Conceptos Básicos
By decomposing the appearance of a 3D scene into low-frequency and high-frequency components, the proposed method enables high-fidelity and transferable photorealistic editing of 3D scenes based on text instructions.
Resumen
The paper presents a novel approach for high-fidelity and transferable photorealistic editing of 3D scenes represented by neural radiance fields (NeRFs). The key insight is that the low-frequency components of images, which predominantly define the appearance style, exhibit enhanced multi-view consistency after editing compared to their high-frequency counterparts.

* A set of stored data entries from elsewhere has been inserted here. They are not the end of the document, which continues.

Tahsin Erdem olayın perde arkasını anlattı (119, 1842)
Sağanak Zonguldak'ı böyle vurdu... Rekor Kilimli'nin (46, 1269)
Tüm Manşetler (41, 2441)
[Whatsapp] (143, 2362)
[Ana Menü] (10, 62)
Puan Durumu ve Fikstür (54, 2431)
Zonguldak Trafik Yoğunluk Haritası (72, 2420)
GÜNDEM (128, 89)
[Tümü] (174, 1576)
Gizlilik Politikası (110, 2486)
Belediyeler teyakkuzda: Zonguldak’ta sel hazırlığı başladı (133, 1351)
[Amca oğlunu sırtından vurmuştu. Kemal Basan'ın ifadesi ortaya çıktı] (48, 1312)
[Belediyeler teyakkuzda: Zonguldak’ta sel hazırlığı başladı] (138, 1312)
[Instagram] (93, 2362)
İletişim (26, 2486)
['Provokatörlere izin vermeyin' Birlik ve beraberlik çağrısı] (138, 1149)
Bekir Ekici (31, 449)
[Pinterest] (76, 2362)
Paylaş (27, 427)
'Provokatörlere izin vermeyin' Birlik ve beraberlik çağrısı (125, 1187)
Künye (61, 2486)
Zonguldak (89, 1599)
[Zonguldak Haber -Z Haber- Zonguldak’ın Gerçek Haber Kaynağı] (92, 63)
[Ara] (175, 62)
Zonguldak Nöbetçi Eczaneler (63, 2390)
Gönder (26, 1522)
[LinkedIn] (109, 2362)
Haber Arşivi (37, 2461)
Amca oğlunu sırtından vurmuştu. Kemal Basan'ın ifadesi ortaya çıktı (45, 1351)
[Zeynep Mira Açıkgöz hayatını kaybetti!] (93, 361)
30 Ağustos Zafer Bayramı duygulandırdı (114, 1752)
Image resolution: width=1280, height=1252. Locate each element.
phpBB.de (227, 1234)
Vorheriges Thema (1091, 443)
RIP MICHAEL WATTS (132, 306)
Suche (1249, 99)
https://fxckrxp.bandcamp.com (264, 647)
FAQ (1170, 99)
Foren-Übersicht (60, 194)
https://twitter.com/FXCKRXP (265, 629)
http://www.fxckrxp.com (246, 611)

The proposed framework comprises two main branches: a high-frequency branch that preserves the content details, and a low-frequency branch that performs the style editing in the feature space. The low-frequency branch first extracts the low-frequency feature from the full scene feature map using a low-pass filter. Then, a stylization network edits the low-frequency feature according to the desired style. Finally, the edited low-frequency component is blended with the high-frequency details from the original scene to obtain the high-fidelity edited image.
This frequency-decomposed approach offers several advantages:
It enables high-fidelity editing by preserving the high-frequency details while performing consistent style transfer in the low-frequency space.
It allows for controllable editing by interpolating between the original and edited low-frequency features.
The trained stylization module can be directly transferred to novel scenes without retraining, significantly reducing the workload of 3D scene editing.
The experiments demonstrate the superior performance of the proposed method in terms of multi-view consistency, image quality, and sharpness compared to previous NeRF editing approaches.
Estadísticas
The paper does not provide any specific numerical data or statistics. The key results are presented through qualitative visualizations and comparisons with baseline methods.